**REQUIRED ACTION**
Which lines of the entries contain the string "Expand"? Copy each of them.

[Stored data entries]
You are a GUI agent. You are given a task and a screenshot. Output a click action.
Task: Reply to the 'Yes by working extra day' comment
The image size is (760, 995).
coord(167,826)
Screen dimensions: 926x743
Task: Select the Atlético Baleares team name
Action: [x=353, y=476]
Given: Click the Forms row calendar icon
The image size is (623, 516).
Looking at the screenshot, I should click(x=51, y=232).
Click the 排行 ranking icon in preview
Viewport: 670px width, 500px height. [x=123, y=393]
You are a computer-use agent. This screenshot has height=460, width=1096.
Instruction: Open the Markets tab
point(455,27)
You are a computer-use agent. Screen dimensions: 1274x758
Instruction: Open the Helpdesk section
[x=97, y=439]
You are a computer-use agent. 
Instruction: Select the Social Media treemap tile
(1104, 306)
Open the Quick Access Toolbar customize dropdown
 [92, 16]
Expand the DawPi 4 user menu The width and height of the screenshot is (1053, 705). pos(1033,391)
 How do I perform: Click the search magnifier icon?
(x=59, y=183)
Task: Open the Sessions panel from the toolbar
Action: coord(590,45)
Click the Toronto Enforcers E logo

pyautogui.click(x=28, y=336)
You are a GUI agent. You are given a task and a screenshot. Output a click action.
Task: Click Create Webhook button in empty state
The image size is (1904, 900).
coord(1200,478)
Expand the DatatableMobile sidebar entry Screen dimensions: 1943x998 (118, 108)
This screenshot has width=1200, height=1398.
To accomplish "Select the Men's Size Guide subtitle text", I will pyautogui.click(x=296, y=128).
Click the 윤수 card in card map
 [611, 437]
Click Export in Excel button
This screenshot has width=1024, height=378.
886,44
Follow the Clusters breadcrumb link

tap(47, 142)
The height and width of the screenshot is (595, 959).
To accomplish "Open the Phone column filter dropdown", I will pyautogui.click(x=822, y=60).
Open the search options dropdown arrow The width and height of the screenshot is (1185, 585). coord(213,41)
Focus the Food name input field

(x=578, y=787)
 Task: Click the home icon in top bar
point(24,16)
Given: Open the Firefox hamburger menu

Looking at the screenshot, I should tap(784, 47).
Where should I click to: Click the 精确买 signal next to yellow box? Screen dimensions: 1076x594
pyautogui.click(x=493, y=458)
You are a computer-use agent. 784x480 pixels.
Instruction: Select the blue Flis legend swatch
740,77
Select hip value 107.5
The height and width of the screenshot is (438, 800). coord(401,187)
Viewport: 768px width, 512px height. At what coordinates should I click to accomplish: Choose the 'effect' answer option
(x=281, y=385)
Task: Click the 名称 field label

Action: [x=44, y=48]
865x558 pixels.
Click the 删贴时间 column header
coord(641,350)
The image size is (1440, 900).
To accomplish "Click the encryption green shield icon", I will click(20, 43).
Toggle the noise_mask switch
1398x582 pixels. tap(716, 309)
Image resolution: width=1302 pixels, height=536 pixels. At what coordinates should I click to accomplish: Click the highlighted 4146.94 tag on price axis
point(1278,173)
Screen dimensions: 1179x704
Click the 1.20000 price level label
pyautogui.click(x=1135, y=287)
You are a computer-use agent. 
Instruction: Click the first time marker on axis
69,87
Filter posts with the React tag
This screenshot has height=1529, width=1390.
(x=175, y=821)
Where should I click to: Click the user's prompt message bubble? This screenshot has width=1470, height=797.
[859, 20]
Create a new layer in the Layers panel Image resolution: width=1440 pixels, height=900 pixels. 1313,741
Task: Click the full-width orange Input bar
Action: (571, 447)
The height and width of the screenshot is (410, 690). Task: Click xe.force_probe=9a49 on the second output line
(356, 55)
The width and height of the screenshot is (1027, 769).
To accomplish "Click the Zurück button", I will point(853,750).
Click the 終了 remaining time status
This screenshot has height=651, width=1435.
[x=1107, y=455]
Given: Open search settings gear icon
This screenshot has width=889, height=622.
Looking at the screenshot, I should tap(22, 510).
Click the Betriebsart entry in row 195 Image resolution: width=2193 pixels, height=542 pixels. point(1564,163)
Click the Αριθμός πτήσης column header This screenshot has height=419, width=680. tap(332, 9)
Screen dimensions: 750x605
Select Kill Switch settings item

**REPLY**
Expand the DawPi 4 user menu The width and height of the screenshot is (1053, 705). pos(1033,391)
Expand the DatatableMobile sidebar entry Screen dimensions: 1943x998 (118, 108)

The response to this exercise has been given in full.